▶ _Objective_
Pick out and copy every line of the items below that contains the word "pixels", treating uppercase and lowercase as different.

▶ _Source records_
□ □ □ □ □
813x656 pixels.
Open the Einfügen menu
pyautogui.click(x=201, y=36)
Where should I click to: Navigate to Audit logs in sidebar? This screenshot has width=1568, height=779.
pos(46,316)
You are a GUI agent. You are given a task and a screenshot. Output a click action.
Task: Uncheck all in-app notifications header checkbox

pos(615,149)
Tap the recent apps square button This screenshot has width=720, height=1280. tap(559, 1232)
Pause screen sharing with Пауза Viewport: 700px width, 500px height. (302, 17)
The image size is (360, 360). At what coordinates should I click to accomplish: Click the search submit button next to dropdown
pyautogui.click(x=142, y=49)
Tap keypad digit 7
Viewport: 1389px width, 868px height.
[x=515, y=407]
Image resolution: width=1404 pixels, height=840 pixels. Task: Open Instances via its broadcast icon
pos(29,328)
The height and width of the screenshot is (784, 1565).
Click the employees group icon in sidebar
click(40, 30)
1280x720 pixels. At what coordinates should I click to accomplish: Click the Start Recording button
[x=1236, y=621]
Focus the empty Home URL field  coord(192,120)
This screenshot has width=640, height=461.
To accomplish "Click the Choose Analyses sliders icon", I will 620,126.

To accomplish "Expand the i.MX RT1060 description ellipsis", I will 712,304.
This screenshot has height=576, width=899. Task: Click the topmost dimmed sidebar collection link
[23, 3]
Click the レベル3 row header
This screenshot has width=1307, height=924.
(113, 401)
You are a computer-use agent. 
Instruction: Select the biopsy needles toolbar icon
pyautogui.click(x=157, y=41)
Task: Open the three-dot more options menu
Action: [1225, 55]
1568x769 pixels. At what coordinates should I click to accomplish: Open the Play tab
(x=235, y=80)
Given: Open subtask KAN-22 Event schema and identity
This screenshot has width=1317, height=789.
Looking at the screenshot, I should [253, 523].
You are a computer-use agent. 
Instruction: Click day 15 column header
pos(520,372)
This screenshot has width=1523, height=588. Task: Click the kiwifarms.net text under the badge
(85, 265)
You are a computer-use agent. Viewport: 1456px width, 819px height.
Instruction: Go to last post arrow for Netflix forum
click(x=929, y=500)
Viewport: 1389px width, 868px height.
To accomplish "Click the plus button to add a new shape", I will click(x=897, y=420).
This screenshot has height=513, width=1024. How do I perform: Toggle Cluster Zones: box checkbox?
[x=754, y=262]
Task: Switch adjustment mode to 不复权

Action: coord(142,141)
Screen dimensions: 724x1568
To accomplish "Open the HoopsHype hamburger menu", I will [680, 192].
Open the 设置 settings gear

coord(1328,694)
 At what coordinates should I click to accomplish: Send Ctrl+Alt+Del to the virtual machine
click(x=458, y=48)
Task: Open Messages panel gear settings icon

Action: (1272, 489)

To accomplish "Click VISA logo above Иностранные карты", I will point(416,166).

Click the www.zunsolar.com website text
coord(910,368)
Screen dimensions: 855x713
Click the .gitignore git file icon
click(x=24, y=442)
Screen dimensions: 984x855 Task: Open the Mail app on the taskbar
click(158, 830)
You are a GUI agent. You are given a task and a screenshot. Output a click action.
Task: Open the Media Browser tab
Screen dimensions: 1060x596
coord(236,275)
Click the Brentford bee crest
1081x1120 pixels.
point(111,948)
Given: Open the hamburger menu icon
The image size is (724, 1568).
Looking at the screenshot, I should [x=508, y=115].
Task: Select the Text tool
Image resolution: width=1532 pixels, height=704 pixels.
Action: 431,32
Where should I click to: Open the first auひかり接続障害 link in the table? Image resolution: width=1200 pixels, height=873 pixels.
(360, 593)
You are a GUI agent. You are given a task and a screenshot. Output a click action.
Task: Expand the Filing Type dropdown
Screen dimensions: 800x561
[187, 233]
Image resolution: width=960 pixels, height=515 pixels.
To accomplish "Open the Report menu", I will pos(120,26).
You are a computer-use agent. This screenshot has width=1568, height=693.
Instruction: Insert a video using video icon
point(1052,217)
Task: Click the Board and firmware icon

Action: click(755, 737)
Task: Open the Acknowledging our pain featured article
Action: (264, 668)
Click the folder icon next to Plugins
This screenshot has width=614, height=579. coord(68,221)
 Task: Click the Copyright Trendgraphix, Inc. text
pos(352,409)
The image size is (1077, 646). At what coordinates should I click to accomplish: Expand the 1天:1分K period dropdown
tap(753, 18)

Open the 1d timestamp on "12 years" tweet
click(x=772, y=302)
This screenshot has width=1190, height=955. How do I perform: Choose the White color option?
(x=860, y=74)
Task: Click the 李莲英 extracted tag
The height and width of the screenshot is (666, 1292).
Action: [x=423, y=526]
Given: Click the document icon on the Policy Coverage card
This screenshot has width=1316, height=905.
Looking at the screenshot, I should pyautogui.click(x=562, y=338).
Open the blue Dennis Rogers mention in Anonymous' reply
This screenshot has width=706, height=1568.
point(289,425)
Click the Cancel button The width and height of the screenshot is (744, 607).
□ □ □ □ □
▶ _Result of the task_
813x656 pixels.
Image resolution: width=1404 pixels, height=840 pixels. Task: Open Instances via its broadcast icon
1280x720 pixels. At what coordinates should I click to accomplish: Click the Start Recording button
1568x769 pixels. At what coordinates should I click to accomplish: Open the Play tab
1081x1120 pixels.
Image resolution: width=1532 pixels, height=704 pixels.
Where should I click to: Open the first auひかり接続障害 link in the table? Image resolution: width=1200 pixels, height=873 pixels.
Image resolution: width=960 pixels, height=515 pixels.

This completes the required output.